(Directions):
[a] According to the Rambler essay, how much did the family pay for the '65 Rambler American, and who sold it to them?
[b] Pick up the Rambler essay after its last sentence and write what follows.

Begin Source

The World's Greatest Car
By Vinny Minchello
AutoWeek
October 1995

When trying to single out the World's Greatest Car, you inevitably 
become entangled in all sorts of definitions of what a Great Car should be. 
Powerful, sleek, desirable, fast, dependable, able to handle the curves. In 
any such conversation names like Duesenberg, Mercedes, Cadillac, Ferrari, 
Lamborghini, Porsche, even Volkswagen, surface. It's high time we settle the 
age old argument once and for all. Here, I have every intention of taking 
all the prior measures of which great cars have been judged and throwing 
them out the window, relying instead on more subjective feelings. I'll 
concentrate on reliability, ease of operation, ability to come thru in a 
pinch and just sheer personality. Based on this, I can narrow down the field 
from "All Cars Ever Made" to just one: Rambler.

Tens of thousands of readers have just collapsed. Others are 
threatening to cancel their subscriptions. The BMW Owners of America are 
planning to hold their next Thanksgiving bonfire in my living room. Now, 
just hold on a minute.

Let's think about this. Lots of important people have owned 
Ramblers. Why, there's comedian Bill Murray who's restoring a Rambler, 
and...well, me. It's just that people have not yet come to realize the true 
value of the Rambler like those fine people who devote their lives to 
rescuing Studebakers. This article is designed to change all that.

I am sure everyone is asking, "What's so great about Ramblers?" If 
you don't know just ask someone. They may or may not have owned a Rambler, 
but chances are they have a great Rambler story. I know. I collect them.

We bought a '65 Rambler American from a neighbor for $100. The 
starter was bad but the air conditioner blew ice cubes. My brother George, 
was pretty rough on the car, but it happily survived emergency brake spins, 
hour long cruises at its 75 mph top speed, many a off roading adventure and 
several occasions serving as a mobile grandstand. Soon after, my brother 
fell in love with and bought a badly kept up Mustang (as high schoolers will 
do) and the Rambler was relegated to guarding the street beside our home. 
During this time the Rambler was not given preference for anything. It wasn't 
the second car, it was the LAST car. But despite the extreme neglect, the 
Rambler was always ready to go.

Then it happened. My father's car, a tempermental Corvette, 
decided that its carbureator was not going to function while the temperature 
remained below 50 degrres and that was it. After sitting dormant for weeks, 
the Rambler instantly sparked to life. If only the lug nuts had been 
tight... At 55 mph the right rear wheel de-Ramblered, sending dad and 
Rambler sliding down the Dallas Central Expressway narrowly missing tractor 
trailer trucks, guardrails and numerous other highway perils. Shaken up, but 
none the worse for wear, dad gathered up the wheel, borrowed lug nuts from 
each of the other wheels and re-Ramblered the renegade wheel. It never gave 
us a bit of trouble again. The Rambler later donated its organs to the local 
Rambler bank. A selfless gesture.

End Source
Begin Information provided

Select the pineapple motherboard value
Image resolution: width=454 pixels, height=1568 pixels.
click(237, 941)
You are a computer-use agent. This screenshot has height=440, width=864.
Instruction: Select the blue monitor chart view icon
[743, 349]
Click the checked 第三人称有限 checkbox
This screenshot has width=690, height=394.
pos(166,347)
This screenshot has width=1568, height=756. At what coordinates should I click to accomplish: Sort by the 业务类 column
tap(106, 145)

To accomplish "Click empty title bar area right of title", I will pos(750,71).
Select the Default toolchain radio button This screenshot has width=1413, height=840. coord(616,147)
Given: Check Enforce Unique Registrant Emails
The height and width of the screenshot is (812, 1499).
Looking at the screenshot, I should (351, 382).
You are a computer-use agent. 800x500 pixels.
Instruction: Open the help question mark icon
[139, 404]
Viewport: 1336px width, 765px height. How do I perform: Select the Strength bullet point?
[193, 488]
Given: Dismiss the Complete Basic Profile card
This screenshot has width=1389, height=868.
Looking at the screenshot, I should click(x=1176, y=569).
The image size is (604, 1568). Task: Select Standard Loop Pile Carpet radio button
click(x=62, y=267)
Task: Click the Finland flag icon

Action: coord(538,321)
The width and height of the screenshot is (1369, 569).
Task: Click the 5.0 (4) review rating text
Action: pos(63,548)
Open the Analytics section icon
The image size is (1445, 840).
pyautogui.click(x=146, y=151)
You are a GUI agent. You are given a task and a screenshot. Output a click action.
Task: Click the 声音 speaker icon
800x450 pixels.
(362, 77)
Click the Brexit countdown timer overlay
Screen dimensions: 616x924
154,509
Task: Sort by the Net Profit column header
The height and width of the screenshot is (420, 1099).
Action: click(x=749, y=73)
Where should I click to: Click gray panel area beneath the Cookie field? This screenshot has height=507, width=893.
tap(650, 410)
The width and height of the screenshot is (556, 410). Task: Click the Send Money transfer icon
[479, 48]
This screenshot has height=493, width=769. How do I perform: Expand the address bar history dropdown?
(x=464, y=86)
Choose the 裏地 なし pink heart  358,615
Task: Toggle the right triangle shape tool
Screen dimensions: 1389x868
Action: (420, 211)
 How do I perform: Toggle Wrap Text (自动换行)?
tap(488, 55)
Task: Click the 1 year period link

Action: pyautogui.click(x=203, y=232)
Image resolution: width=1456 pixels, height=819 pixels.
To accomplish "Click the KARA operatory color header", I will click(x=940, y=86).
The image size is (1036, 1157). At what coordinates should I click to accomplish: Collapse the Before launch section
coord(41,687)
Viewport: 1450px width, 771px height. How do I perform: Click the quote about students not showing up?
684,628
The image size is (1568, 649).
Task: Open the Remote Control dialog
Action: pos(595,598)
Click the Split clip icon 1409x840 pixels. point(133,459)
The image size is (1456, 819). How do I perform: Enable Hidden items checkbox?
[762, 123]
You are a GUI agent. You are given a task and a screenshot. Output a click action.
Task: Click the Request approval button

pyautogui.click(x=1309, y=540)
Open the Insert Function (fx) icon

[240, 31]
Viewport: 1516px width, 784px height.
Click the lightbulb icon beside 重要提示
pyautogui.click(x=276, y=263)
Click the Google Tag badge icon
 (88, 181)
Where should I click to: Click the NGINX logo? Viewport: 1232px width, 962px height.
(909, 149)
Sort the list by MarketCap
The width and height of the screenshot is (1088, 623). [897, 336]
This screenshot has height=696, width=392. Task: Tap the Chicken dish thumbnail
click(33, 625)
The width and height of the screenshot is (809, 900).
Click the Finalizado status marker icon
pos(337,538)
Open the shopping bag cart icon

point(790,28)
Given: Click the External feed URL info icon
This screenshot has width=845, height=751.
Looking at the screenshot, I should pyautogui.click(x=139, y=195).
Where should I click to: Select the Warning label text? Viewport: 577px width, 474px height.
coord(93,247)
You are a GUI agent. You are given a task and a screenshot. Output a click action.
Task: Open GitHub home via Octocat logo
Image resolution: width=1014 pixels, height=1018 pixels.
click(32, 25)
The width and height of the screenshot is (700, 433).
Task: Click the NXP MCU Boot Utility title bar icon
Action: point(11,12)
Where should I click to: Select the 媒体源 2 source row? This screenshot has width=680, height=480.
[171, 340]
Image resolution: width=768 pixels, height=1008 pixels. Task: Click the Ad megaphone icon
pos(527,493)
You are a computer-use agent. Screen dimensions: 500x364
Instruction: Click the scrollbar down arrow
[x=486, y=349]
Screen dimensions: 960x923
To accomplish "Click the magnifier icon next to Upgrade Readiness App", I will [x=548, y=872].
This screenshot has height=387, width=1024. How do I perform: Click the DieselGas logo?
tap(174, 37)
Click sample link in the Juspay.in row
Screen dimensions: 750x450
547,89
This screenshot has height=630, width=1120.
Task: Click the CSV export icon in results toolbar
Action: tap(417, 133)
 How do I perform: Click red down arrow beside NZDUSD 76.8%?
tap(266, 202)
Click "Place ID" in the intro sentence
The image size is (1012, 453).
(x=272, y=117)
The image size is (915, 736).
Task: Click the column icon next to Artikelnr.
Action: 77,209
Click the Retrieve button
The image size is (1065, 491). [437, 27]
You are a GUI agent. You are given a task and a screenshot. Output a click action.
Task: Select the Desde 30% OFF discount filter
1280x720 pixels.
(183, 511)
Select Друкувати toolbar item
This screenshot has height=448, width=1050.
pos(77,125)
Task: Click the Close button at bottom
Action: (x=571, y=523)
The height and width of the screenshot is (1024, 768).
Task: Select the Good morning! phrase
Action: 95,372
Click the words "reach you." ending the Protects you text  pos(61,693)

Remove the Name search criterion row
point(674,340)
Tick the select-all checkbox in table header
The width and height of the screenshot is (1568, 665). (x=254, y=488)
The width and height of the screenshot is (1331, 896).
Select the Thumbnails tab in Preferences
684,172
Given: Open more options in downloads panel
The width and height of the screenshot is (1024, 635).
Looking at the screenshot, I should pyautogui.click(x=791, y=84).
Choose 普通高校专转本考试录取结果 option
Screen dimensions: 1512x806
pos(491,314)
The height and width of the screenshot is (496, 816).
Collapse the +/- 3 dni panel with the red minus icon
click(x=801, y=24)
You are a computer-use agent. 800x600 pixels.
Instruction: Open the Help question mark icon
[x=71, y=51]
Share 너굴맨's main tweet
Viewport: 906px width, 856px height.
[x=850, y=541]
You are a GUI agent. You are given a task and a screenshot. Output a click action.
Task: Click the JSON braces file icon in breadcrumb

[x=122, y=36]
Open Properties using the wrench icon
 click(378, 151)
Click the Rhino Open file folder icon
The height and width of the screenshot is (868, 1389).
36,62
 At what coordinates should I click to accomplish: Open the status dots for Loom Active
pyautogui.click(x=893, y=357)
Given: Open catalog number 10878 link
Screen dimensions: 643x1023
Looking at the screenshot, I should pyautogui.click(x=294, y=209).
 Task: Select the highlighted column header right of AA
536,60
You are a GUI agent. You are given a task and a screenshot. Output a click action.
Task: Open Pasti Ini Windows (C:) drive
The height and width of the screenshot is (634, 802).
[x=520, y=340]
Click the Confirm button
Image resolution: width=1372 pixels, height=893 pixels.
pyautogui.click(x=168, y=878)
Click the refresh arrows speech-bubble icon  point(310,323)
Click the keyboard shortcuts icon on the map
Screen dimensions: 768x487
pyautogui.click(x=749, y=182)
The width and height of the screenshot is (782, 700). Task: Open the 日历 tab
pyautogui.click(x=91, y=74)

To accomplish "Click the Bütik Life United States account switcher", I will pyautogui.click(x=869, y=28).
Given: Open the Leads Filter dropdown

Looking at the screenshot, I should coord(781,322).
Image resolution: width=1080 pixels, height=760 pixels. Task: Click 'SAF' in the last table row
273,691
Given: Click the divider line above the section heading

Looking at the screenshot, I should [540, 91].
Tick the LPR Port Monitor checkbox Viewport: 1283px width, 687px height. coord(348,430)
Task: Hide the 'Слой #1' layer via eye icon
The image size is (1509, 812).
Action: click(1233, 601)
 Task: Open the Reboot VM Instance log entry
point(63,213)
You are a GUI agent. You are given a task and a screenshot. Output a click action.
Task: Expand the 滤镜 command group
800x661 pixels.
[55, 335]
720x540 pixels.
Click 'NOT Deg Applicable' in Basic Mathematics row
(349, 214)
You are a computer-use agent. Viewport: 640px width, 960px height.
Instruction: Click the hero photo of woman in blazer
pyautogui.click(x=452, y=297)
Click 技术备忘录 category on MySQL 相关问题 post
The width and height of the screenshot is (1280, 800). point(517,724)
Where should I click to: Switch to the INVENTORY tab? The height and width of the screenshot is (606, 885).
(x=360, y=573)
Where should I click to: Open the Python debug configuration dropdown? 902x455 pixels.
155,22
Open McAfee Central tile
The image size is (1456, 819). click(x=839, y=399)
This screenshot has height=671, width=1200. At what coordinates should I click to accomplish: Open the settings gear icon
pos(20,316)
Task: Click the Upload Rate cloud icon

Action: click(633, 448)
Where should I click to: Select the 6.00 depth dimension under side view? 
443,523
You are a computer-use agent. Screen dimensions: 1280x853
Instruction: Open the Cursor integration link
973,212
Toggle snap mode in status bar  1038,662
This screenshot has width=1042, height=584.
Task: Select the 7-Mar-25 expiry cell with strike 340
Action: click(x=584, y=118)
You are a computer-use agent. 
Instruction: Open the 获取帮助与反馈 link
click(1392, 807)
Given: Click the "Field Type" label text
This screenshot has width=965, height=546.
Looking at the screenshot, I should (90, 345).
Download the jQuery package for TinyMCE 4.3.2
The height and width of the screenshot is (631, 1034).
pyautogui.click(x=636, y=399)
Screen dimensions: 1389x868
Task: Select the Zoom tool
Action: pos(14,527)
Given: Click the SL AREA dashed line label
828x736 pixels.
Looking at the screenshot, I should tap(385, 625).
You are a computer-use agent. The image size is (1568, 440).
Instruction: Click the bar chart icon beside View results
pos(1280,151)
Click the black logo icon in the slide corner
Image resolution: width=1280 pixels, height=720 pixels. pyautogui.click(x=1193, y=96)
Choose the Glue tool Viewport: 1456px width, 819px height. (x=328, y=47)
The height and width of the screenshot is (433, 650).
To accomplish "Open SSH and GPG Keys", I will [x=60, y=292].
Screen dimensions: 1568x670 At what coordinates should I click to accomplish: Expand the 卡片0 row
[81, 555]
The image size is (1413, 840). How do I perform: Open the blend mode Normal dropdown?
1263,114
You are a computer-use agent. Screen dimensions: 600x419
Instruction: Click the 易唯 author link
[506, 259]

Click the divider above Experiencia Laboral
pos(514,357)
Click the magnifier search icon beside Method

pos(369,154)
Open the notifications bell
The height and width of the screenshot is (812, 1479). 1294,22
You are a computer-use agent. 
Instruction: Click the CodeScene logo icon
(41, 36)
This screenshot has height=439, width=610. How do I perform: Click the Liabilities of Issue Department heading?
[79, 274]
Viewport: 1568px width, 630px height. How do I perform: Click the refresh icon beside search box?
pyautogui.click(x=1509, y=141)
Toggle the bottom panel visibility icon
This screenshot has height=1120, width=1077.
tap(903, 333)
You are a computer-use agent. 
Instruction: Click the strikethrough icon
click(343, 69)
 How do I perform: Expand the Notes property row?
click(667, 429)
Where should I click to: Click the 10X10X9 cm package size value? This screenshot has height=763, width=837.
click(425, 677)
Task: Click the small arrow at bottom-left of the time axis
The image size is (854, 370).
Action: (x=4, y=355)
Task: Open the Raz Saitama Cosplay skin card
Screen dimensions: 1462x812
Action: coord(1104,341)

End Information provided

(Answers given):
[a] They paid $100 for it, and a neighbor sold it to them.

[b]
My cousin also owned a '65 Rambler American. His story begins like 
many. The car was bought for $100 and performed without complaint until one 
fateful day when the radiator sprung a leak. The solution was pure 
Americana: use what's at hand and seal the leak with pink ceramic tile 
grout. It held for a few days but, alas, the radiator was too far gone for 
mere tile grout, pink or otherwise. It would have to be replaced. But, he 
needed the car, and besides, it was only a half mile to school. So, let's 
fill the engine block with water and connect the radiator hoses! The Rambler 
survived five tough days without a radiator. And, after five days received a 
radiator from a non-Rambler source. It worked though. Oddly enough, this 
Rambler's demise did not come at the hand of mechanical trouble. Somehow the 
windshield got smashed. The cost of the new glass exceeded the original cost 
of the car, so the Rambler was retired, with honors. It now dries clothes in 
a suburb of Philadelphia.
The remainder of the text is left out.